Finalmente una carta dei diritti degli animali
di Fabio Balocco | 28 novembre 2012
Il Fatto Quotidiano
Marco Verdone è dall’anno 1989 il veterinario responsabile presso il carcere dell’isola di Gorgona, nell’Arcipelago Toscano. Voi vi domanderete cosa c’entri un veterinario con un carcere. Un medico, sì, ma un veterinario?
C’entra, eccome, visto che quello di Gorgona è un carcere del tutto anomalo, in cui idetenuti sono di massima tenuti a svolgere compiti all’aria aperta, nella campagna circostante, in cui si esercitano, tra le varie attività anche quelle agricole e di allevamento di animali.
Ma non solo è un carcere è atipico nel quale effettivamente si tende alla rieducazione del condannato (art. 27 della Costituzione: “Le pene non possono consistere in trattamenti contrari al senso di umanità e devono tendere alla rieducazione del condannato”), ma anche Marco Verdone è un veterinario atipico. Un veterinario che ha sperimentato sul campo la possibilità di curare gli animali con l’omeopatia e che soffre se vede avviare una mucca, un maiale o un qualsiasi altro animale al macello.
Ed è grazie a questa sua sensibilità che a Gorgona si è sviluppata una attenzione inedita verso la vita ed il destino degli animali che vengono allevati, ed è questa sua sensibilità che l’ha determinato a scrivere un libro singolare, unico nel suo genere: “Ogni specie di libertà: carta dei diritti degli animali dell’isola di Gorgona.”
Nella nostra società sempre più individualista qualche voce si chiama fuori dal coro. Il prendersi cura degli altri, l’I care anglosassone, non è così raro. Ma spesso e volentieri esso è limitato ai nostri simili. Invece Marco Verdone invita ad occuparsi degli animali, ed in particolare di quegli animali che “servono” l’uomo, che gli forniscono da vivere, con brutta locuzione chiamati “animali da reddito”. Invita ad immedesimarsi in essi per applicare in buona parte il motto di “non fare agli altri ciò che non vogliamo sia fatto a noi.”
Ma questo processo indicato da Verdone non ha un senso antropocentrico, l’uomo non si cura degli animali perché gli possano produrre un latte o delle uova migliori, ma perché gli animali hanno valore e dignità in se’ e in quanto “esseri senzienti”, soggetti che provano dolore ed altre emozioni esattamente come noi, ed esattamente come noi anche pensano, seppure in modi diversi.
Ma trattare gli animali in modo diverso, nel caso della Gorgona, ha anche comunque un risvolto umano: quei detenuti che si prendono cura degli animali, contribuendo a salvare loro la vita, non solo fanno stare meglio gli animali stessi, ma intraprendono anche un cammino di crescita e di consapevolezza interiore, come è dimostrato da uno egli interventi che accompagnano la Carta dei diritti, redatto da un ex detenuto.
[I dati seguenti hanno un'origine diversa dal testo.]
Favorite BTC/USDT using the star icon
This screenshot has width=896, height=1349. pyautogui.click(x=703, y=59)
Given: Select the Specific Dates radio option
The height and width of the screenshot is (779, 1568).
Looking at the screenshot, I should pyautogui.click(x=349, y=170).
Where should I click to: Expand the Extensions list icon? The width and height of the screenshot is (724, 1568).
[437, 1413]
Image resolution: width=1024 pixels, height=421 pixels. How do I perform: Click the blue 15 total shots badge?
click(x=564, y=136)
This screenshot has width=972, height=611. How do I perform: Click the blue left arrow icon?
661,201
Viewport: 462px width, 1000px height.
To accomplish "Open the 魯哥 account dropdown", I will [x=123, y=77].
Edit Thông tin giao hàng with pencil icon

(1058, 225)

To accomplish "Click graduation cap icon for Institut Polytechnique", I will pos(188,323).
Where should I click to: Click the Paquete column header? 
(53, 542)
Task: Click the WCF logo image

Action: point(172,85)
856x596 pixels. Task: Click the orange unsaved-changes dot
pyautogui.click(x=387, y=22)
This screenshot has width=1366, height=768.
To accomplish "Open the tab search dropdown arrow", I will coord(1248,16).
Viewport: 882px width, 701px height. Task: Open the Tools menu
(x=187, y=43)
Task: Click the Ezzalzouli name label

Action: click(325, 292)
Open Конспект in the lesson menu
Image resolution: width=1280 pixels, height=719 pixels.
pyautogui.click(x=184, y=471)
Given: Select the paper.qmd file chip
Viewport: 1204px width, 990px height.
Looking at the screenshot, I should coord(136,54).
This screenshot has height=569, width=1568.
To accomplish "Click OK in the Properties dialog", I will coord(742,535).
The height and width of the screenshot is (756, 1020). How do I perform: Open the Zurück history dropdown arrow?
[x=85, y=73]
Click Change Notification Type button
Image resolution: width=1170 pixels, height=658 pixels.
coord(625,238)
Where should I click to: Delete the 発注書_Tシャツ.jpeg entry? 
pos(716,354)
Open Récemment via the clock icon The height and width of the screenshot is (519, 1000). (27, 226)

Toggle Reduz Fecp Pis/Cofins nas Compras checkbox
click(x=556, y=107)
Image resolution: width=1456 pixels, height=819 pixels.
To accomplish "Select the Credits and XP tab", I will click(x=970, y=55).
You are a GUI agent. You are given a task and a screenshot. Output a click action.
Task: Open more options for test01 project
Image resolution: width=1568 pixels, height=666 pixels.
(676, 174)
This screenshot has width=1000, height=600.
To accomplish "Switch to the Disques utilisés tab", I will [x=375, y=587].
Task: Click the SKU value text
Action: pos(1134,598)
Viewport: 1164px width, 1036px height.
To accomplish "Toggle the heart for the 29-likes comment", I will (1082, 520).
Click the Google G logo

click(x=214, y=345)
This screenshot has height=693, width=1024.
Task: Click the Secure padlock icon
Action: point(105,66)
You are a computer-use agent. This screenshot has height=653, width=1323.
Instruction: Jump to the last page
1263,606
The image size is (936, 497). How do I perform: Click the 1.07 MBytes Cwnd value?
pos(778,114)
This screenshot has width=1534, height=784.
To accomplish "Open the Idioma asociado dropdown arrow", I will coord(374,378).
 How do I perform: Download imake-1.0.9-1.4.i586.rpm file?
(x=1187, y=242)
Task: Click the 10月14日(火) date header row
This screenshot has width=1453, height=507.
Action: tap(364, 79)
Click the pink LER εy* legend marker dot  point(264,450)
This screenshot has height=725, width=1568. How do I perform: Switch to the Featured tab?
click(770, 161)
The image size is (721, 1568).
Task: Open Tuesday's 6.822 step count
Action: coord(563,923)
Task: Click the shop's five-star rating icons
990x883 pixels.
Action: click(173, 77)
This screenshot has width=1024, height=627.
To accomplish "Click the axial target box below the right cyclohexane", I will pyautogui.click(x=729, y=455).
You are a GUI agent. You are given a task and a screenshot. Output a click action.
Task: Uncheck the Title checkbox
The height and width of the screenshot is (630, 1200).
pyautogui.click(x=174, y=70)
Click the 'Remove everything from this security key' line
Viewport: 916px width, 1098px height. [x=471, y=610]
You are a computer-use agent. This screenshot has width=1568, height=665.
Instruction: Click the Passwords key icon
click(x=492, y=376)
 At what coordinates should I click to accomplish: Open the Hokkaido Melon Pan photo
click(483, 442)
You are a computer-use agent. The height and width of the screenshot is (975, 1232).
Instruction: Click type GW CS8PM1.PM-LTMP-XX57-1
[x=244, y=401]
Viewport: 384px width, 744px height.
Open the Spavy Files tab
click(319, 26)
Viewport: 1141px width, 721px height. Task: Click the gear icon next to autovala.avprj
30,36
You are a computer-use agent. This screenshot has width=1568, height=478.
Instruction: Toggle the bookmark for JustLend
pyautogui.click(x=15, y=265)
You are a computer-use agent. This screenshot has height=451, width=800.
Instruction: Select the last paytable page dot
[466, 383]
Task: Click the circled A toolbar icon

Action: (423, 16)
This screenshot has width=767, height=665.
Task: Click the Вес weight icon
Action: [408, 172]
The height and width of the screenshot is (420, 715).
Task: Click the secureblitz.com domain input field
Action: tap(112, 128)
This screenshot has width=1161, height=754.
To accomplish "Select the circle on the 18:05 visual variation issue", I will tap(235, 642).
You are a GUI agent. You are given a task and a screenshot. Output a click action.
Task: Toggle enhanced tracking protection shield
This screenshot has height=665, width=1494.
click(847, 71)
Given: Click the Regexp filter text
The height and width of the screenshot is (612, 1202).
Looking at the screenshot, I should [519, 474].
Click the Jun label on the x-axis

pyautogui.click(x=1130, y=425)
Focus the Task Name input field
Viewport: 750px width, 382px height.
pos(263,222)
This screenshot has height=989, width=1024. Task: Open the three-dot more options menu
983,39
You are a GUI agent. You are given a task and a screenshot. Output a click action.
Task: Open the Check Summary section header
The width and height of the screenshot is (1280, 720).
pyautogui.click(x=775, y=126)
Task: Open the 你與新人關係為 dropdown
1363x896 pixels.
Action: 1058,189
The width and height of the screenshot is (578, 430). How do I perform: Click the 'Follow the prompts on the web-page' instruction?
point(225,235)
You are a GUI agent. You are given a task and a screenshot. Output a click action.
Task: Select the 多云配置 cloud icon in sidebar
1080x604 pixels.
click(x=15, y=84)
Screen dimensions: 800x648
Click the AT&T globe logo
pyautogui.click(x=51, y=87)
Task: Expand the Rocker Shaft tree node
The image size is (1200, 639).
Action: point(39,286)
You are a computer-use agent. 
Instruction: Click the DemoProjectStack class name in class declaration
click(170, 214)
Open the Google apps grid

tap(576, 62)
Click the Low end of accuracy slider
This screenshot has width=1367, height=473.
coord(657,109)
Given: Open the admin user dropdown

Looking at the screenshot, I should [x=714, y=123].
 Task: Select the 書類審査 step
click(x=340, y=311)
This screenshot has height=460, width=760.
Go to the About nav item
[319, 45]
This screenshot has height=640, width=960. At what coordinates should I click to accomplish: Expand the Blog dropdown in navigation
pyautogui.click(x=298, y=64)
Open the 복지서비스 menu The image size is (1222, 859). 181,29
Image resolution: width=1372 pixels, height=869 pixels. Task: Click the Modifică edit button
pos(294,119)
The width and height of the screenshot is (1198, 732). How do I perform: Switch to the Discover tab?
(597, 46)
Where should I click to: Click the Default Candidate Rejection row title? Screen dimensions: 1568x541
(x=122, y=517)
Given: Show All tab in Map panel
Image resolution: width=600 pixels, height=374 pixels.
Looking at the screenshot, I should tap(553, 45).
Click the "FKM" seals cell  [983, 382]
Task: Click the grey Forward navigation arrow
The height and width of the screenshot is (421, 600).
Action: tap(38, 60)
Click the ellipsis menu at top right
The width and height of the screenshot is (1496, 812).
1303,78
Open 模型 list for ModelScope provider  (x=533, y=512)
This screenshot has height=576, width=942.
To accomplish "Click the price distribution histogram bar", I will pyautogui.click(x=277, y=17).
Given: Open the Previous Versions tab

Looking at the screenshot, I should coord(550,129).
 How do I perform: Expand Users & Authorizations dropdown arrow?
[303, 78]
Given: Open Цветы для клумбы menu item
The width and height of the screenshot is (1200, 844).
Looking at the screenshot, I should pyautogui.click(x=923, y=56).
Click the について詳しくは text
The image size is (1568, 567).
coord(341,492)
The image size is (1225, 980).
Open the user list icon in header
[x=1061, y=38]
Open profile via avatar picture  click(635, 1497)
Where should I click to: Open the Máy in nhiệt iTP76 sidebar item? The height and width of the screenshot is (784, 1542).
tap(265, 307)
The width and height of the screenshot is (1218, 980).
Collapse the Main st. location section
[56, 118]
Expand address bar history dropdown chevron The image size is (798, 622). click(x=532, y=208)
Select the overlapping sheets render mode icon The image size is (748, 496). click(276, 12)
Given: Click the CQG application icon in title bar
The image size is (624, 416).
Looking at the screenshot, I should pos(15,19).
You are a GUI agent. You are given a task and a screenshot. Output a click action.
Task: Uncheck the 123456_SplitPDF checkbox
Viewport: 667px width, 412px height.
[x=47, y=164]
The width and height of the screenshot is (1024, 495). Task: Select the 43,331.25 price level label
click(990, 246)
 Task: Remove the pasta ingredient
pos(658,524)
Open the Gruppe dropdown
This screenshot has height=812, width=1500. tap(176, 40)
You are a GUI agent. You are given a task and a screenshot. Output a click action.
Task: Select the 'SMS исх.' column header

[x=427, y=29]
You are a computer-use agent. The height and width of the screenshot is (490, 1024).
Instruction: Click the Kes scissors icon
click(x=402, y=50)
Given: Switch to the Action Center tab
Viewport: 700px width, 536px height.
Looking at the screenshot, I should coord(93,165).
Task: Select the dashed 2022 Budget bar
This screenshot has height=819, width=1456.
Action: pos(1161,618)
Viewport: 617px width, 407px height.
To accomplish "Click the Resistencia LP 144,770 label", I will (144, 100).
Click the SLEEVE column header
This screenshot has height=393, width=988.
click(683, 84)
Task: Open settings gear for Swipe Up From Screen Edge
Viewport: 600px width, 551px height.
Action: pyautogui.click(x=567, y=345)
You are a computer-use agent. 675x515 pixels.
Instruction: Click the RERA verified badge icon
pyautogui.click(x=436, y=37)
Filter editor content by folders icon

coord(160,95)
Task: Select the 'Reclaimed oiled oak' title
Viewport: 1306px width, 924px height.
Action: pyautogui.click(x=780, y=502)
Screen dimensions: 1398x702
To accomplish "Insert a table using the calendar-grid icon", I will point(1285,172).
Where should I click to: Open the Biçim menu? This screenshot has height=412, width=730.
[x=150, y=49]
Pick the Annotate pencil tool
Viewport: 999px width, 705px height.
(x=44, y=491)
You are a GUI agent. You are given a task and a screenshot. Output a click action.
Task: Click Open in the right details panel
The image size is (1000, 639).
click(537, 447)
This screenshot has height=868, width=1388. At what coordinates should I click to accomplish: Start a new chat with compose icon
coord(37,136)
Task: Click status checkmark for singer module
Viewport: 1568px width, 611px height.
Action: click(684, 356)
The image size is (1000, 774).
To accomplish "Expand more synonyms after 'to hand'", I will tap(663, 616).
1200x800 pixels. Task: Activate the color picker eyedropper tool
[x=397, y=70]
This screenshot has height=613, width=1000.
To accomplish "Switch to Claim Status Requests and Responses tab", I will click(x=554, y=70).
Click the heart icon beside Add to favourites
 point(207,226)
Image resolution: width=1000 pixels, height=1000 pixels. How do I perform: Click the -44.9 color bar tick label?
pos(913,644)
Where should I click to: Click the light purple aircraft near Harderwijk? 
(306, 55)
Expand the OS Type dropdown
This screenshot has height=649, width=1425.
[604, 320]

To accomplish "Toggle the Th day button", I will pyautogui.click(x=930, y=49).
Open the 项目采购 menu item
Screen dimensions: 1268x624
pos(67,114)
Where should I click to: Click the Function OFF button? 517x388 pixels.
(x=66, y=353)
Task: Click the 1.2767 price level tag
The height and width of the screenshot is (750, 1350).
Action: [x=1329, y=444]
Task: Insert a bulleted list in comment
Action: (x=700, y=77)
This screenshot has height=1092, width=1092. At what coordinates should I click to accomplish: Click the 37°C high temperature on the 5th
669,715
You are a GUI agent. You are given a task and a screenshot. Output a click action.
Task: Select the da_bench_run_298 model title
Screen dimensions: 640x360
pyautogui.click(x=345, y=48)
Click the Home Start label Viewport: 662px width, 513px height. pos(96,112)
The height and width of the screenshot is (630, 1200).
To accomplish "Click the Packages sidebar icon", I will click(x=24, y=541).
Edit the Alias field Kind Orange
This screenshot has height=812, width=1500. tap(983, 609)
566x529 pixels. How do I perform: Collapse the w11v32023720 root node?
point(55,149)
Insomma, un’opera quella di Verdone unica nel suo genere e da prendere ad esempio ovunque. Con un profondo significato non solo animalista, ma anche ambientale ed ambientalista. Solo in Italia simacellano ogni anno, dopo che hanno trascorso una vita “disumana” in allevamenti intensivi, più di mezzo miliardo di animali, quasi un milione e quattrocentomila individui uccisi ogni giorno (con tutto quello che questo comporta anche in termini energetici e di spreco di risorse). Ha un senso tutta questa carneficina? L’uomo deve alimentarsi davvero così, ed alimentare questo massacro? Non vivremmo meglio anche noi ripensando il nostro modello di vita a partire proprio dalla relazione con soggetti deboli, appartenenti a specie diverse dalla nostra ma ineluttabilmente connessi con le nostre esistenze?